Data lines ▸
▽

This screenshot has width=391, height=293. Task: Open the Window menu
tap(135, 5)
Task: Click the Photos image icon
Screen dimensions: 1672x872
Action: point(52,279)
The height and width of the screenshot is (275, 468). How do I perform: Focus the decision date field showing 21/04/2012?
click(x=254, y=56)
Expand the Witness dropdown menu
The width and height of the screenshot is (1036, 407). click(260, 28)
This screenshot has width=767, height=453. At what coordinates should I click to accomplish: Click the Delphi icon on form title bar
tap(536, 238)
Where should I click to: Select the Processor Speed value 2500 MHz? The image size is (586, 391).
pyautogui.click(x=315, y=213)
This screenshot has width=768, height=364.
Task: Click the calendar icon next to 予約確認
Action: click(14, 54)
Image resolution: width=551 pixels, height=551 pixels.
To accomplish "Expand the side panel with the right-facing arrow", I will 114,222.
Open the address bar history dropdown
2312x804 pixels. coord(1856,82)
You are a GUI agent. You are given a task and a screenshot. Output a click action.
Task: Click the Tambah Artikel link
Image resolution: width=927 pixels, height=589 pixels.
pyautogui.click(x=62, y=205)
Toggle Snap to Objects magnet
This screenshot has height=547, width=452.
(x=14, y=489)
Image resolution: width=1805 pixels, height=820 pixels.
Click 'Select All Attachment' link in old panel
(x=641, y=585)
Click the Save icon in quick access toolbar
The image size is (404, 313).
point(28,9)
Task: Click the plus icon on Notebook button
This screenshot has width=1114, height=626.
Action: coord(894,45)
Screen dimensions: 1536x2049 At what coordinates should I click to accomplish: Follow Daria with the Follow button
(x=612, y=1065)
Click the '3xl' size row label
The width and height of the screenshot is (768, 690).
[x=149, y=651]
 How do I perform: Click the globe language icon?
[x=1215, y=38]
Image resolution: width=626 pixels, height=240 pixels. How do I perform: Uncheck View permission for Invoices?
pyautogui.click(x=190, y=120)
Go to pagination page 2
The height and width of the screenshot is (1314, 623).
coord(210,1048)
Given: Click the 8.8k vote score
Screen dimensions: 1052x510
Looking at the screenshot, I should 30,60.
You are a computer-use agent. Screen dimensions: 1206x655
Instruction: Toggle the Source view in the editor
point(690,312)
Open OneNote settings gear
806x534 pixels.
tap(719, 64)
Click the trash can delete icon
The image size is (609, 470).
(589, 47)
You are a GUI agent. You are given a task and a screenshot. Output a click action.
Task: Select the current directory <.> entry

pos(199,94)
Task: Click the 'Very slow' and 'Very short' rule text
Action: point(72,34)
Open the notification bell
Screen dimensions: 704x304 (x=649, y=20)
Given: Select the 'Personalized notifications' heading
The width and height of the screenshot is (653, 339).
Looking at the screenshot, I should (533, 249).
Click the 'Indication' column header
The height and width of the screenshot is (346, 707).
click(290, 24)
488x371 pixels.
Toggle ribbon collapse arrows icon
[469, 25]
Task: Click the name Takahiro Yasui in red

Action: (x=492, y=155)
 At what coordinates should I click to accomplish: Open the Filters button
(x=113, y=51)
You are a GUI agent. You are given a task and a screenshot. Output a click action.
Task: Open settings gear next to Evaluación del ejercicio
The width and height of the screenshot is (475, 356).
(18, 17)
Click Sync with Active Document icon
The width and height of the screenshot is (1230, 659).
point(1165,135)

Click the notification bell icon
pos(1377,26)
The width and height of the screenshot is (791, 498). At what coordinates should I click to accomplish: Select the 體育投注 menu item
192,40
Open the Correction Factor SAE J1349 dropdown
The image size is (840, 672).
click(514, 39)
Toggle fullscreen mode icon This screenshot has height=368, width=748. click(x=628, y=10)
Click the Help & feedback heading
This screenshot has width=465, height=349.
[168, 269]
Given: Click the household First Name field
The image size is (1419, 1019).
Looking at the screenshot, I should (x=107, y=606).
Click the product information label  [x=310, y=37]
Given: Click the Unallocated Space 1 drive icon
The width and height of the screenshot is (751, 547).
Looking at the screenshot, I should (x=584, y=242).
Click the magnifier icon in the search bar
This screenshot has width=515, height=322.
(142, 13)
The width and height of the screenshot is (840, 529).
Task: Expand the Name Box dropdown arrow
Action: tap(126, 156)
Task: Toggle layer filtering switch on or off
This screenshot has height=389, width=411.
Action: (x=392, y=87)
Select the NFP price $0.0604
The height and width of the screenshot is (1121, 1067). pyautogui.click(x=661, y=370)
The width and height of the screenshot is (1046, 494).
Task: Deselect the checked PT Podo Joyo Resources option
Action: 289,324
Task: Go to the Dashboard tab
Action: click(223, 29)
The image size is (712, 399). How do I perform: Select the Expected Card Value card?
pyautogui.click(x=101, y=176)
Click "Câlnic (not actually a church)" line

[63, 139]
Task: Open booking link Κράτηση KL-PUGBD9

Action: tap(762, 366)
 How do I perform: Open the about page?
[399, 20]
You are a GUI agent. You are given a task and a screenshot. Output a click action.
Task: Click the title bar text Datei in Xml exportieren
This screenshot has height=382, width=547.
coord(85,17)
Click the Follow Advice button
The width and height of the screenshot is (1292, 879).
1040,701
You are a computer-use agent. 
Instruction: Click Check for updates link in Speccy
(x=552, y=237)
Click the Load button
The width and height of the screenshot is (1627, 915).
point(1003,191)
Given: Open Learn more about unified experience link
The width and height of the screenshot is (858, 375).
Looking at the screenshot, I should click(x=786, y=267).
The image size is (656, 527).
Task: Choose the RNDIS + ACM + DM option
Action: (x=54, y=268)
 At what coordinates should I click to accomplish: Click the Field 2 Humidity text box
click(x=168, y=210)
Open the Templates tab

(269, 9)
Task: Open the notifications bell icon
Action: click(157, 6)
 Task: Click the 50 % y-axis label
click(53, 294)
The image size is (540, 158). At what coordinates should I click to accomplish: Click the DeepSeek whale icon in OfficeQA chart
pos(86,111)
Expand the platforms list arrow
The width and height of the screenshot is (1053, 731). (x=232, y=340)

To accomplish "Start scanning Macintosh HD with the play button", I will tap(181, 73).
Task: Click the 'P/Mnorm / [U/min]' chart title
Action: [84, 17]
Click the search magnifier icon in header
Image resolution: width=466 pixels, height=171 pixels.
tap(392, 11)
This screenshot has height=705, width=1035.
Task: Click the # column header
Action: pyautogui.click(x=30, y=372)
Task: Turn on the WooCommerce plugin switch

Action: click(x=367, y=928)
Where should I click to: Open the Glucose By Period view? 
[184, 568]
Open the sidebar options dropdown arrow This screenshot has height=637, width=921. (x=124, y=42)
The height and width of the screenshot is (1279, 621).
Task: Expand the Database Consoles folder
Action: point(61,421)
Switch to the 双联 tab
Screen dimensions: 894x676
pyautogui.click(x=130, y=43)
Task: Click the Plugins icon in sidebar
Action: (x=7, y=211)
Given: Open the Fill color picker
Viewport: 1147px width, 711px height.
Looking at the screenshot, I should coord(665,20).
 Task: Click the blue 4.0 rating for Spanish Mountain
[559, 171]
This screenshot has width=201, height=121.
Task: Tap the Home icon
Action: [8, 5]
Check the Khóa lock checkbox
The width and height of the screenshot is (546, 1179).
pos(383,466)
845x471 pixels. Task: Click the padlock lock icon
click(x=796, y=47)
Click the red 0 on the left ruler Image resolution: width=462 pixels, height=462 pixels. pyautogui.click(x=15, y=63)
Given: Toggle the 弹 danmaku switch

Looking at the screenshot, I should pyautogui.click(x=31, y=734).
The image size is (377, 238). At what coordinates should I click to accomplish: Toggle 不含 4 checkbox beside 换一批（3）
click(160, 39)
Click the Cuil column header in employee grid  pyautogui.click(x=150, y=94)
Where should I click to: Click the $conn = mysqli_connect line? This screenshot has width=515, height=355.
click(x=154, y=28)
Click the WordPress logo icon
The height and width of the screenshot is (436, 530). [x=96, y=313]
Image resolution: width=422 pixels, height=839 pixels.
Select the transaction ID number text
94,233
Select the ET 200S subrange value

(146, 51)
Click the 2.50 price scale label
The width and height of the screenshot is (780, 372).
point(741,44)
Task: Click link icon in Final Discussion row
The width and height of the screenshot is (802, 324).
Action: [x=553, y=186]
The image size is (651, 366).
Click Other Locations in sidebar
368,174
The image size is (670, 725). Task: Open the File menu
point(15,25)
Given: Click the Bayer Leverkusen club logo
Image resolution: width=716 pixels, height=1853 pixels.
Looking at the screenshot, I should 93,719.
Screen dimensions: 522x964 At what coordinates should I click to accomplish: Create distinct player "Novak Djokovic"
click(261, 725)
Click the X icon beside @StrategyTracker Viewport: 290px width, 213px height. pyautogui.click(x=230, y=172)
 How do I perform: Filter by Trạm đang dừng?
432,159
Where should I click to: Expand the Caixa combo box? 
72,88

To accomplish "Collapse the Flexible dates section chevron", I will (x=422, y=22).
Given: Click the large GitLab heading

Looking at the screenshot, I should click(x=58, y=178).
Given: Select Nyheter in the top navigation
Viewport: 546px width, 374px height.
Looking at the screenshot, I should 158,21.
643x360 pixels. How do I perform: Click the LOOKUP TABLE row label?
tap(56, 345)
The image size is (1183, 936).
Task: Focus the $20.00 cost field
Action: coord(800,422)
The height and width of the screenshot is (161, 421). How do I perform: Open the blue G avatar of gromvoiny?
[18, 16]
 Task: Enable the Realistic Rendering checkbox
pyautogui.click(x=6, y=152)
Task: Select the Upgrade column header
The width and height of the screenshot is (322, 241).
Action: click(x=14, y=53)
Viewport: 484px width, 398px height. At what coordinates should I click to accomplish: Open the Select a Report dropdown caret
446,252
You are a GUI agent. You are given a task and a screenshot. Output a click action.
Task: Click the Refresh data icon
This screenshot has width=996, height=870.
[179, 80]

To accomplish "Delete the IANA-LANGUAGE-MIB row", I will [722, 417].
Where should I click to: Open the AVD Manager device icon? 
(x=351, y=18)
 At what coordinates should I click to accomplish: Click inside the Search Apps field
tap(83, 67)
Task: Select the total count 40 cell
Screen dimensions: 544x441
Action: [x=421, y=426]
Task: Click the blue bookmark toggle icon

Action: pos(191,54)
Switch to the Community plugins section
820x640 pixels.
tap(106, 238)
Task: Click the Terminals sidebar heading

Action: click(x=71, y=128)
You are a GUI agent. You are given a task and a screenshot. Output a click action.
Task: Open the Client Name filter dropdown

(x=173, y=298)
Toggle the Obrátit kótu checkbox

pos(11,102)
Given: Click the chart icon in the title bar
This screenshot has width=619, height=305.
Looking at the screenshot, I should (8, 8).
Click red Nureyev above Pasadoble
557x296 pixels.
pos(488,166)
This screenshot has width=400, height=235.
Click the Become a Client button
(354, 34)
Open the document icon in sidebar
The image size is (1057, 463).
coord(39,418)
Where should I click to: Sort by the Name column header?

△

Prompt ▸
Render the lines of the records above, from the line containing "Given: Toggle the 弹 danmaku switch" through the line containing "Click the X", inclusive, as a numbered list, leaving out blank lines.

Full response ▸
1. Given: Toggle the 弹 danmaku switch
2. Looking at the screenshot, I should pyautogui.click(x=31, y=734).
3. The image size is (377, 238). At what coordinates should I click to accomplish: Toggle 不含 4 checkbox beside 换一批（3）
4. click(160, 39)
5. Click the Cuil column header in employee grid  pyautogui.click(x=150, y=94)
6. Where should I click to: Click the $conn = mysqli_connect line? This screenshot has width=515, height=355.
7. click(x=154, y=28)
8. Click the WordPress logo icon
9. The height and width of the screenshot is (436, 530). [x=96, y=313]
10. Image resolution: width=422 pixels, height=839 pixels.
11. Select the transaction ID number text
12. 94,233
13. Select the ET 200S subrange value
14. (146, 51)
15. Click the 2.50 price scale label
16. The width and height of the screenshot is (780, 372).
17. point(741,44)
18. Task: Click link icon in Final Discussion row
19. The width and height of the screenshot is (802, 324).
20. Action: [x=553, y=186]
21. The image size is (651, 366).
22. Click Other Locations in sidebar
23. 368,174
24. The image size is (670, 725). Task: Open the File menu
25. point(15,25)
26. Given: Click the Bayer Leverkusen club logo
27. Image resolution: width=716 pixels, height=1853 pixels.
28. Looking at the screenshot, I should 93,719.
29. Screen dimensions: 522x964 At what coordinates should I click to accomplish: Create distinct player "Novak Djokovic"
30. click(261, 725)
31. Click the X icon beside @StrategyTracker Viewport: 290px width, 213px height. pyautogui.click(x=230, y=172)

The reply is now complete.